## Data supplied
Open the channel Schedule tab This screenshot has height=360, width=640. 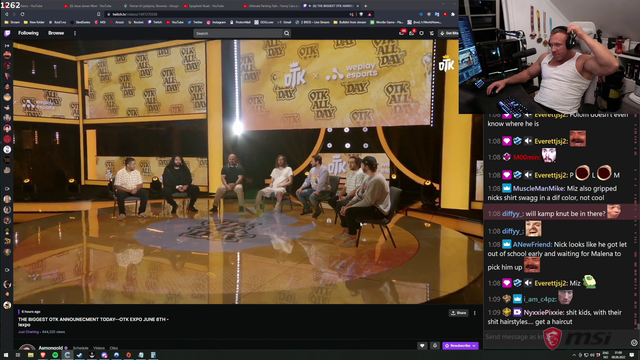click(80, 348)
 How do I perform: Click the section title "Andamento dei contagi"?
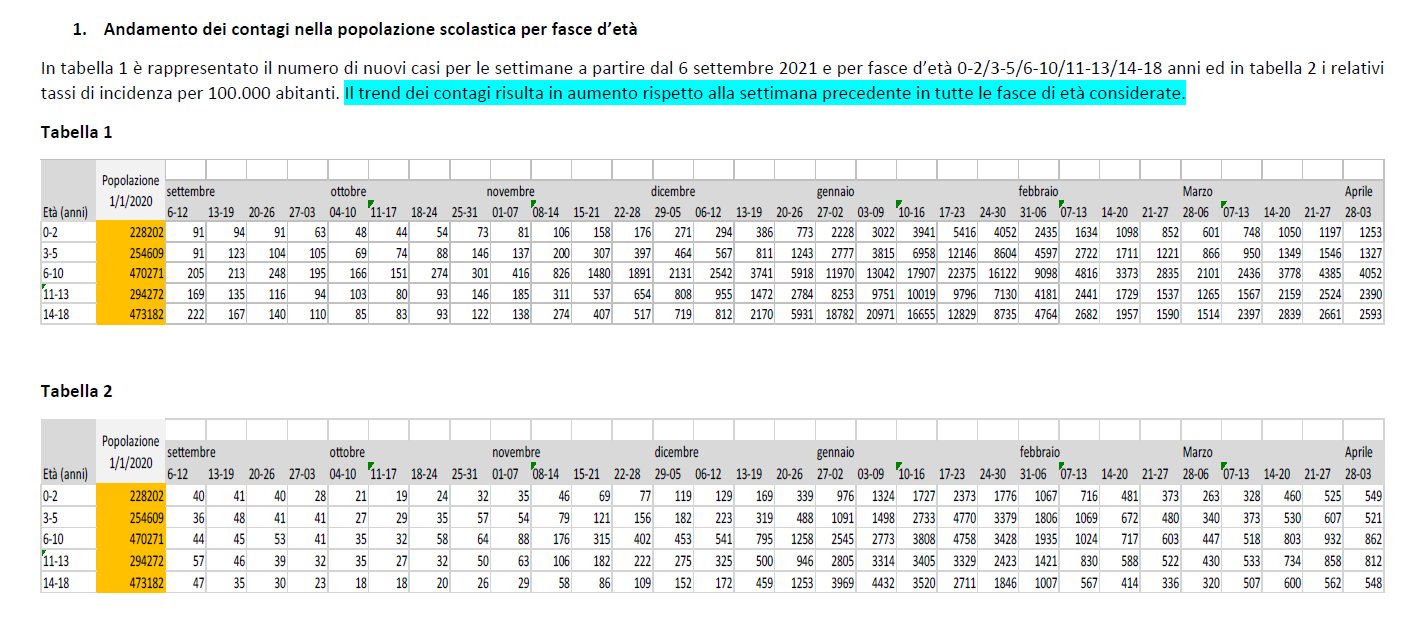click(x=370, y=29)

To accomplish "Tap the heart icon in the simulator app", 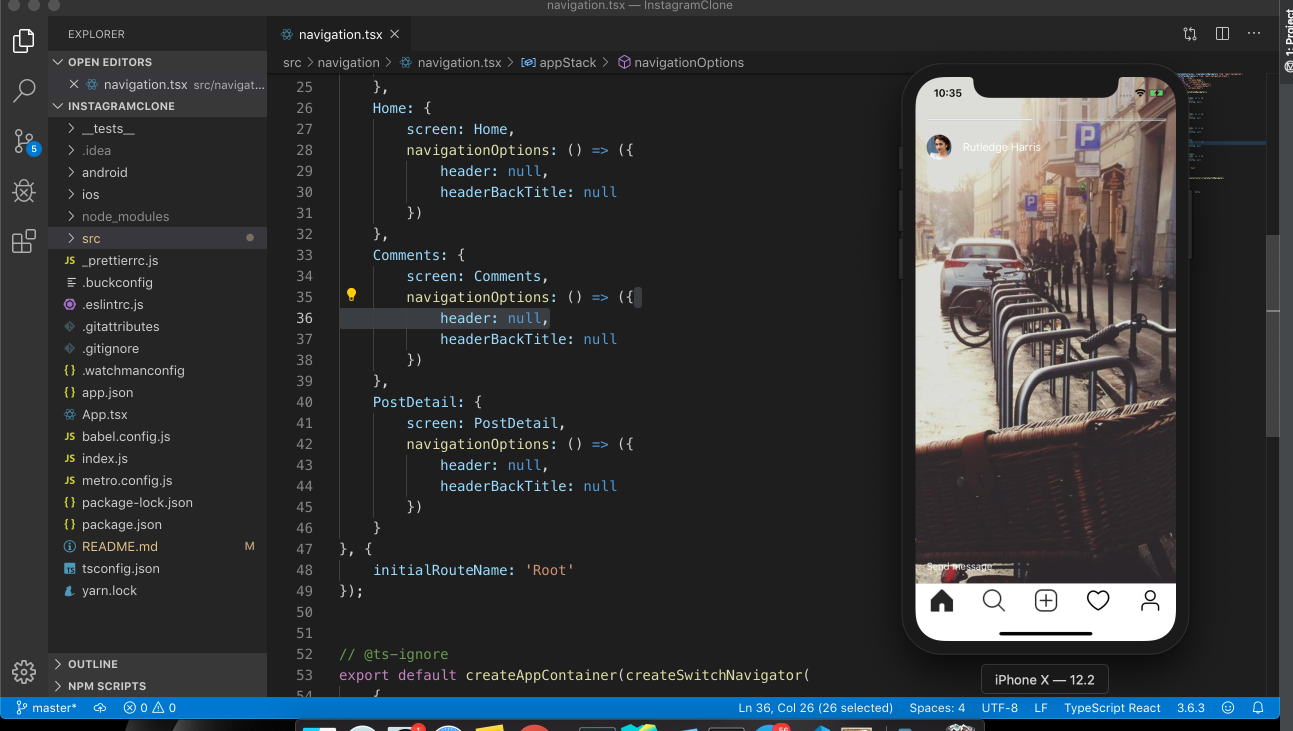I will click(1097, 600).
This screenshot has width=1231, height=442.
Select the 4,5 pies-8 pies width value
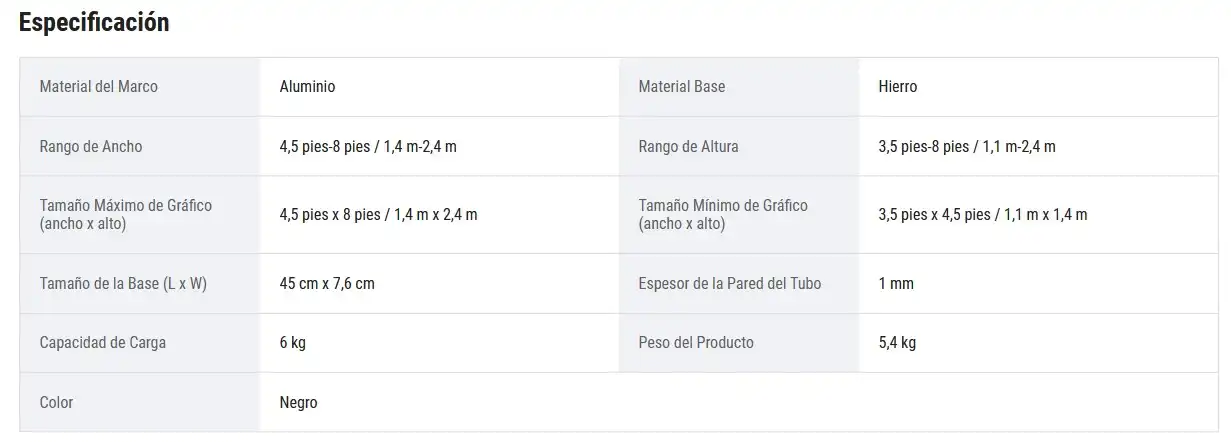368,147
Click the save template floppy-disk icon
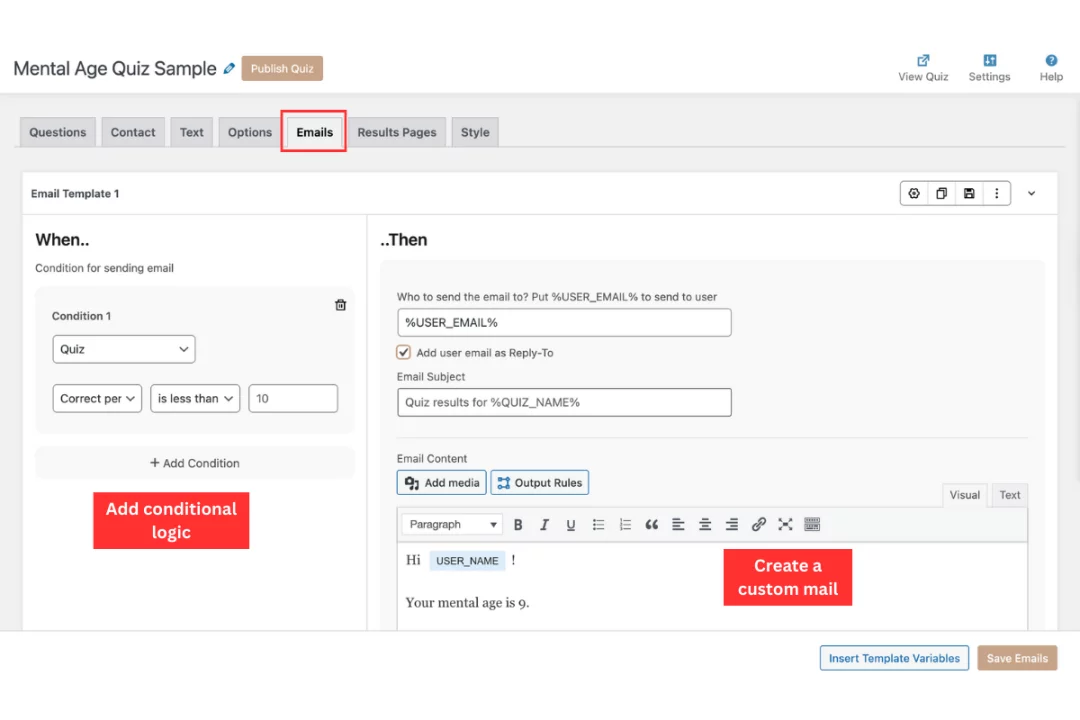Screen dimensions: 1080x720 (x=969, y=193)

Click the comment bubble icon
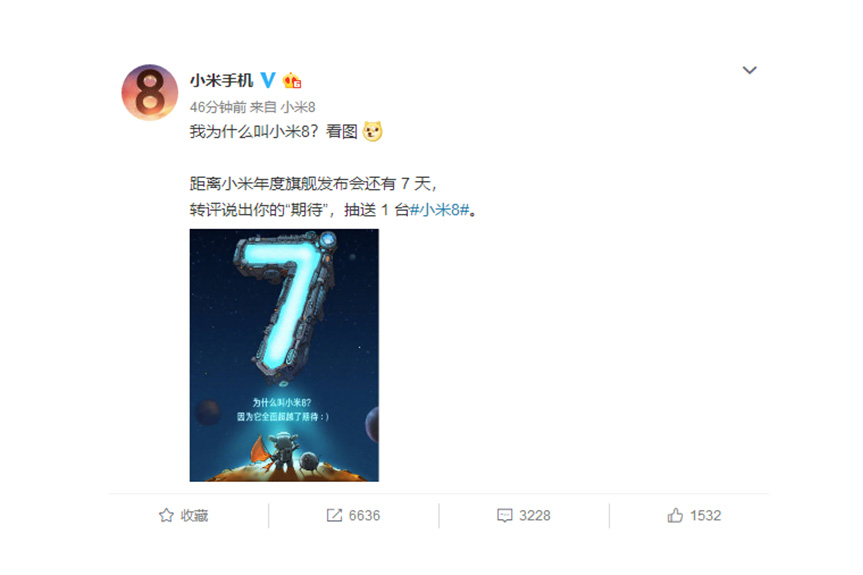504,516
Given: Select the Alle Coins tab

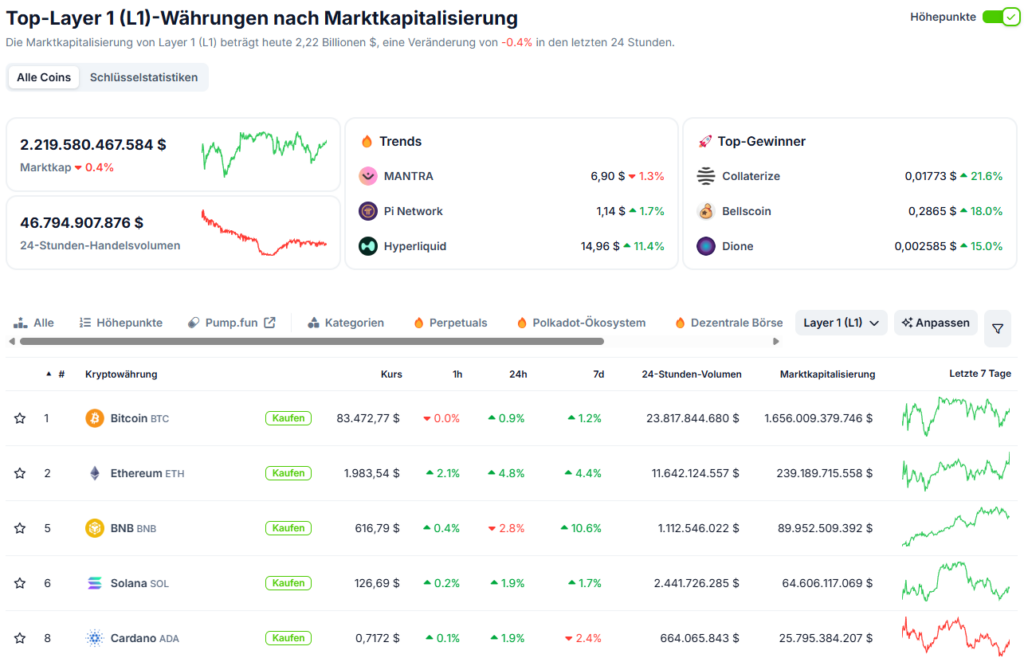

## The problem
Copy verbatim the span that begins at the line containing "Click the comment bubble icon" and ends at the last line of the material, inclusive of both; exclude pictures.

## Problem solution
Click the comment bubble icon
504,516
Given: Select the Alle Coins tab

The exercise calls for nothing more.